▶ **WORK TO BE COMPLETED**
Look through the records below for the line with "Minimize the Advanced". Return that line and each one after it up to and including the line with "You are a computer-use agent. The", exactly.
··· MATERIAL FOR THIS EXERCISE ···
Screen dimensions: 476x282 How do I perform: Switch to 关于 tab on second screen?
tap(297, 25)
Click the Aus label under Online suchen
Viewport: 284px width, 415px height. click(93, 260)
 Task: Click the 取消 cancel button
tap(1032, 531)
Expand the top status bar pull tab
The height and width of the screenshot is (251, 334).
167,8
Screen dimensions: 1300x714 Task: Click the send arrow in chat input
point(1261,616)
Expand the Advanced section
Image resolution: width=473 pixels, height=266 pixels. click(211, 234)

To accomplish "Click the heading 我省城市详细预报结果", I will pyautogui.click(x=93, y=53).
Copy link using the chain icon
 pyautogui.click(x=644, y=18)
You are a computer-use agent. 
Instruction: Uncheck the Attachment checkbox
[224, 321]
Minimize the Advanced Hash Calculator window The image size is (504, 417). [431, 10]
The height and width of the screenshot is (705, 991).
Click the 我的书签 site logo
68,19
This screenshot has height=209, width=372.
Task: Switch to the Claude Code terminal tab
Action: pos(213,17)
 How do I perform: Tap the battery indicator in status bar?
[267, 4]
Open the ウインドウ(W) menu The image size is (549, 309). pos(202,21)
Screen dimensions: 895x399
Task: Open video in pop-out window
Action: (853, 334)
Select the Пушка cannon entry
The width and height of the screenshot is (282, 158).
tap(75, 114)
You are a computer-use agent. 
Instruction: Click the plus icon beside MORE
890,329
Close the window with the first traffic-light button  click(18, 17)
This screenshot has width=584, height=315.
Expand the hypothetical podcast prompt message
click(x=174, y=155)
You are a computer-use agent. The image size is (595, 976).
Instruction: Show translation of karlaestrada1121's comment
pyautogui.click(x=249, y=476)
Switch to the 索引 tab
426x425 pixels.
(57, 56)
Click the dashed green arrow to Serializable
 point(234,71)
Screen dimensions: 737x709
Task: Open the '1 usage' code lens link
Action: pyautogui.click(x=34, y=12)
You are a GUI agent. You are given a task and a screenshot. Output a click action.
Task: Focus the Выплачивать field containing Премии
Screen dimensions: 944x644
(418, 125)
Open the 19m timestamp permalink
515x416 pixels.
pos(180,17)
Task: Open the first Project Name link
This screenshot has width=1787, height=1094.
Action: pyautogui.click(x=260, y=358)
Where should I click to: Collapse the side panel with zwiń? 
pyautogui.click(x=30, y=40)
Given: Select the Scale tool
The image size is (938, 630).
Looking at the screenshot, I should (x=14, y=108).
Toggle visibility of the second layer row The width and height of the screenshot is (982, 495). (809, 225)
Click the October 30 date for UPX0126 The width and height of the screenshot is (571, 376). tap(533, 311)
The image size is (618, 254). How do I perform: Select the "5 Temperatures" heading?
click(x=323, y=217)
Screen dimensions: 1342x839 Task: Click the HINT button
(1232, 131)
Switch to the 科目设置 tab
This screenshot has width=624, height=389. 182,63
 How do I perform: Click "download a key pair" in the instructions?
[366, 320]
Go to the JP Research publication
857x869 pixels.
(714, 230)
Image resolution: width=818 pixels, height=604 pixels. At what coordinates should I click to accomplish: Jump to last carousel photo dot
···
▶ **ANSWER TO THE EXERCISE**
Minimize the Advanced Hash Calculator window The image size is (504, 417). [431, 10]
The height and width of the screenshot is (705, 991).
Click the 我的书签 site logo
68,19
This screenshot has height=209, width=372.
Task: Switch to the Claude Code terminal tab
Action: pos(213,17)
 How do I perform: Tap the battery indicator in status bar?
[267, 4]
Open the ウインドウ(W) menu The image size is (549, 309). pos(202,21)
Screen dimensions: 895x399
Task: Open video in pop-out window
Action: (853, 334)
Select the Пушка cannon entry
The width and height of the screenshot is (282, 158).
tap(75, 114)
You are a computer-use agent. 
Instruction: Click the plus icon beside MORE
890,329
Close the window with the first traffic-light button  click(18, 17)
This screenshot has width=584, height=315.
Expand the hypothetical podcast prompt message
click(x=174, y=155)
You are a computer-use agent. The image size is (595, 976).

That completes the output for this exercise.